16.6. Action Window

Relevant to Blender v2.31

An Action is made of one or more Action channels. Each channel corresponds to one of the bones in the armature, and each channel has an Action IPO associated with it. The Action Window provides a means to visualize and Edit all of the IPOs associated with the Action together.

Tip

You can activate the Action Window with SHIFT-F12 (Figure 16-10).

Figure 16-10. Action Window

For every key set in a given Action IPO, a marker will be displayed at the appropriate frame in the Action Window. This is similar to the "Key" mode in the IPO Window. For Action channels with constraint IPOs, there will be one or more additional constraint channels beneath each Action channel. These channels can be selected independently of their owner channels (Figure 16-11).

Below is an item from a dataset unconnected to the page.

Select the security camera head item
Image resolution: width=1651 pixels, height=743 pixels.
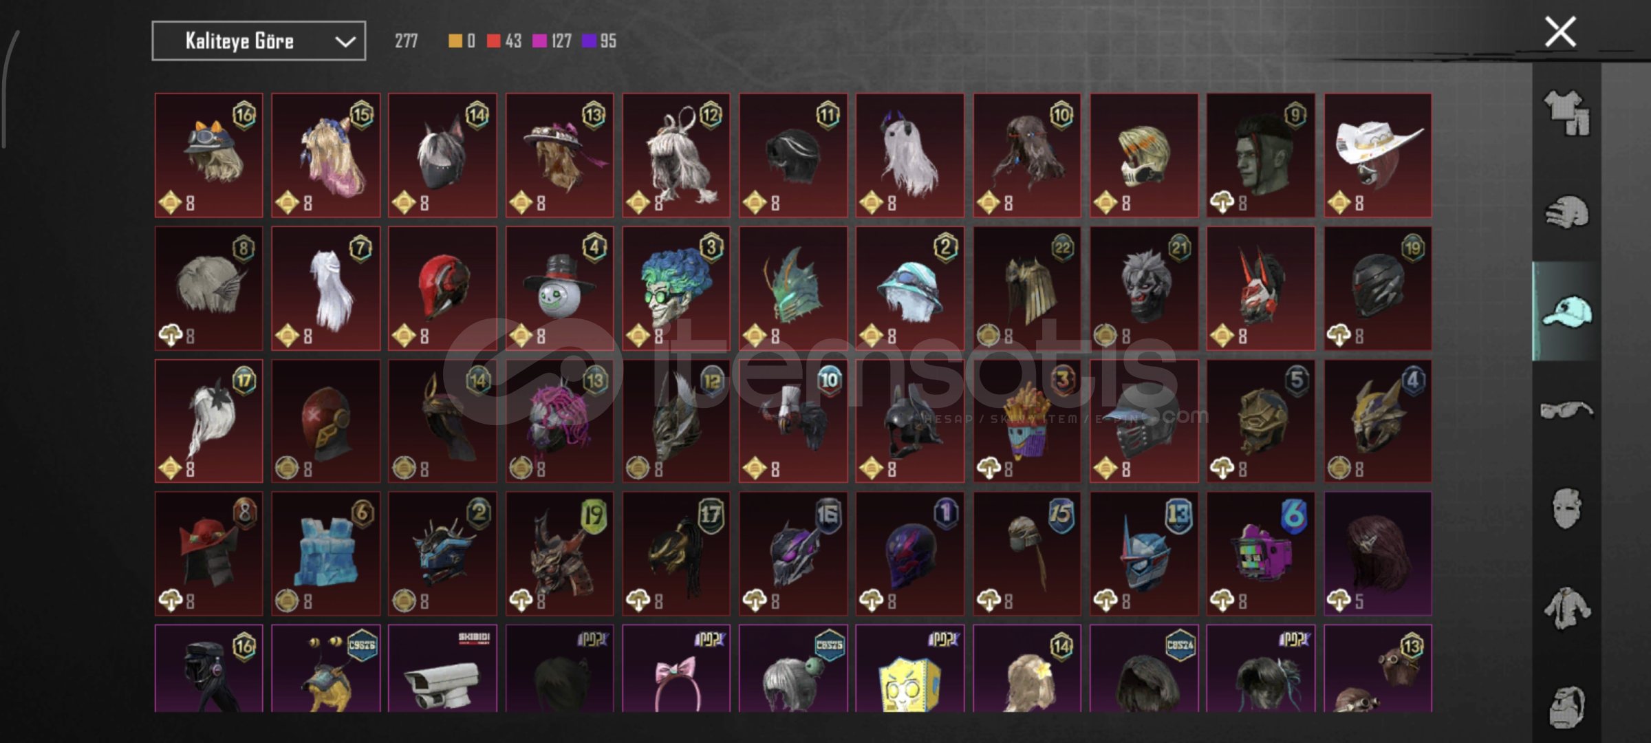[442, 668]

Figure 16-11. Action Window with a Constraint

A block of Action keys can be selected by either RMB on them or by using the boundary select tool (BKEY). Selected keys are highlighted in yellow. Once selected, the keys can be moved by pressing GKEY and moving the mouse. Holding CTRL will lock the movement to whole-frame intervals. LMB will finalize the new location of the keys, while ESC cancels the Action and returns to previous state.

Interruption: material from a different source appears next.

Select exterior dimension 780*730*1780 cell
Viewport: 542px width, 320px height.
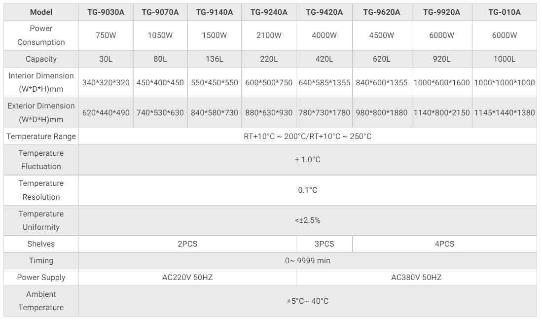[325, 113]
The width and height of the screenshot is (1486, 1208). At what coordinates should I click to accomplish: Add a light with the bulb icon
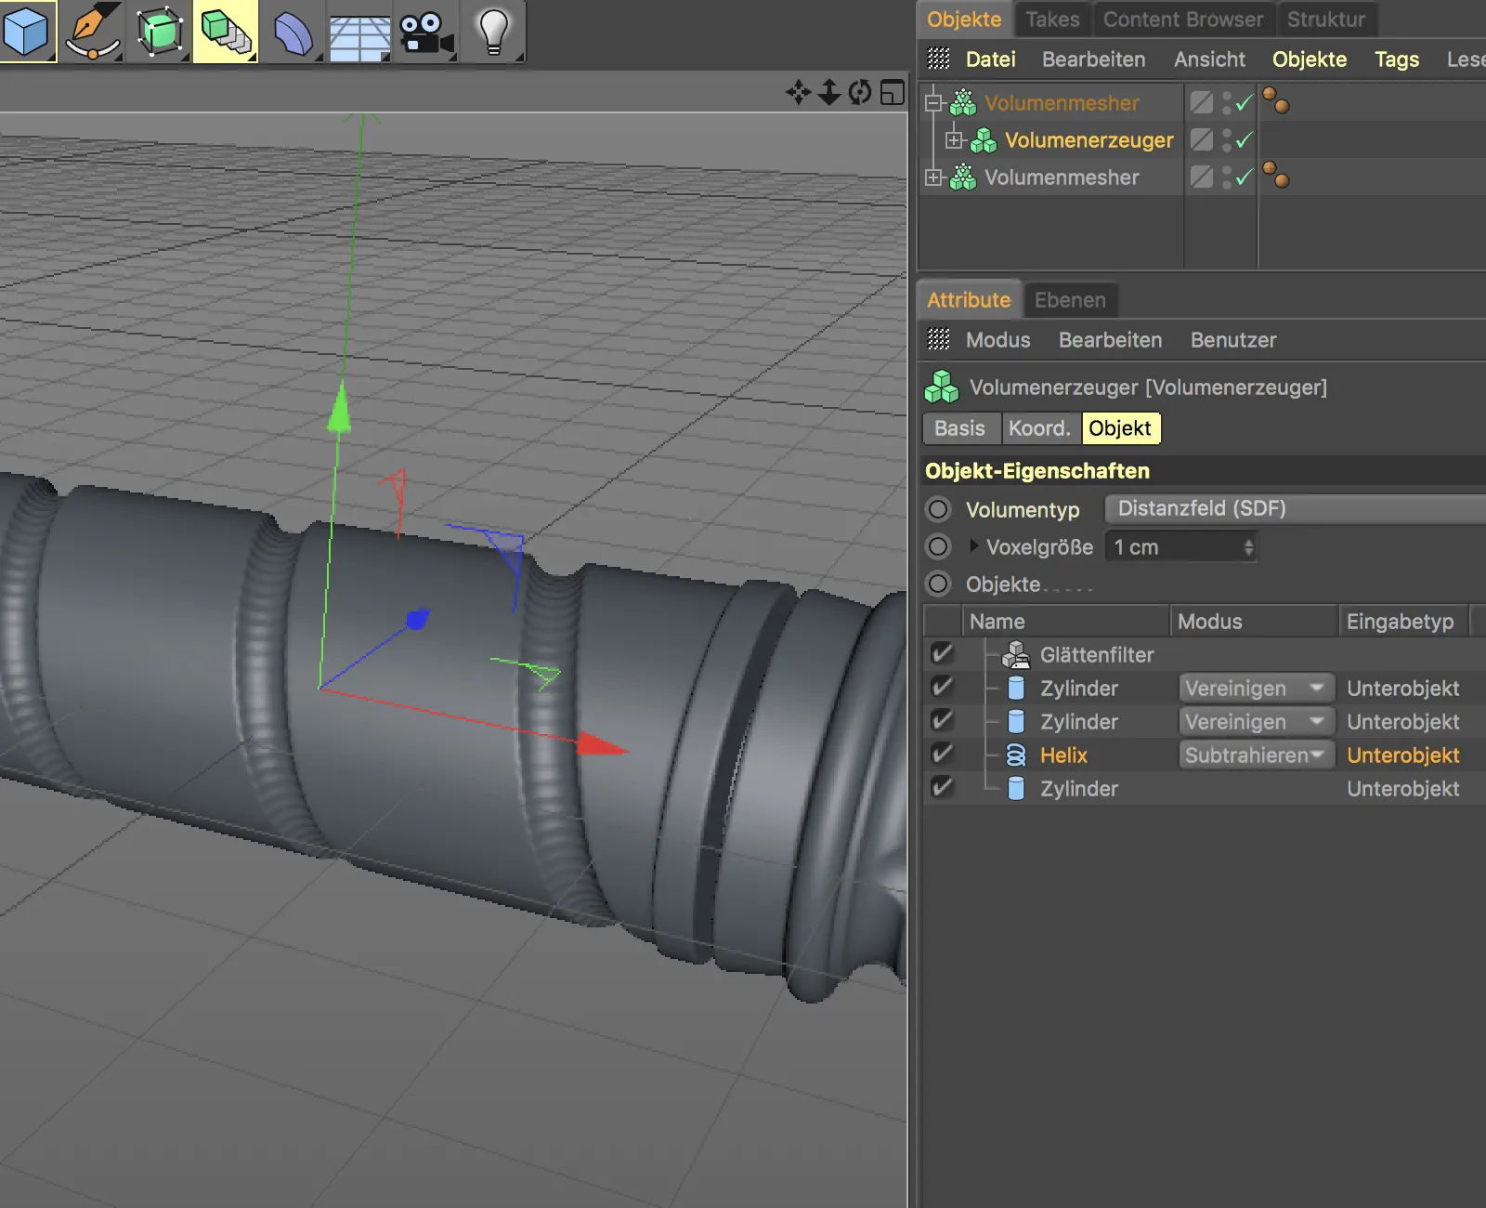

A block of Action keys can also be scaled horizontally (effectively speeding-up or slowing-down the Action) by selecting number of keys and pressing SKEY. Moving the mouse horizontally will scale the block. LMB will finalize the operation.

Delete one or more selected Action keys by pressing XKEY when the mouse cursor is over the KeyFrame area of the Action Window.

A block of Action keys can be duplicated and moved within the same Action by selecting the desired keys and pressing SHIFT-D. This will immediately enter grab mode so that the new block of keys can be moved. Subsequently LMB will finalize the location of the new keys. ESC will exit grab, but won't remove duplicates.

You can also delete one or more entire Action or constraint channels (and all associated keys) by selecting the channels in the left-most portion of the Action Window (the selected channels will be highlighted in blue). With the mouse still over the left-hand portion of the window, press XKEY and confirm the deletion. Note that there is no undo so perform this operation with care. Also note that deleting an Action channel that contains constraint channels will delete those constraint channels as well.

TipBaking Actions
 

If you have an animation that involves constraints and you would like to use it in the game engine (which does not evaluate constraints, and is not covered in this Book), you can bake the Action by pressing the BAKE button in the Action Window ToolBar. This will create a new Action in which every frame is a KeyFrame. This Action can be played in the game engine and should display correctly with all constraints removed. For best results, make sure that all constraint targets are located within the same armature.

You can actually see the Action IPO associated to a bone in the IPO Window instead of in the Action Window if you switch to an IPO Window (Figure 16-12). The Action IPO is a special IPO type that is only applicable to bones. Instead of using Euler angles to encode rotation, Action IPOs use quaternions, which provide better interpolation between Poses.

Figure 16-12. Action IPO

Quaternions use a four-component vector. It is generally difficult and unintuitive to describe the relationships of these quaternion channels to the resulting orientation, but it is often not necessary. It is best to generate quaternion KeyFrames by manipulating the bones directly, only editing the specific curves to adjust lead-in and lead-out transitions.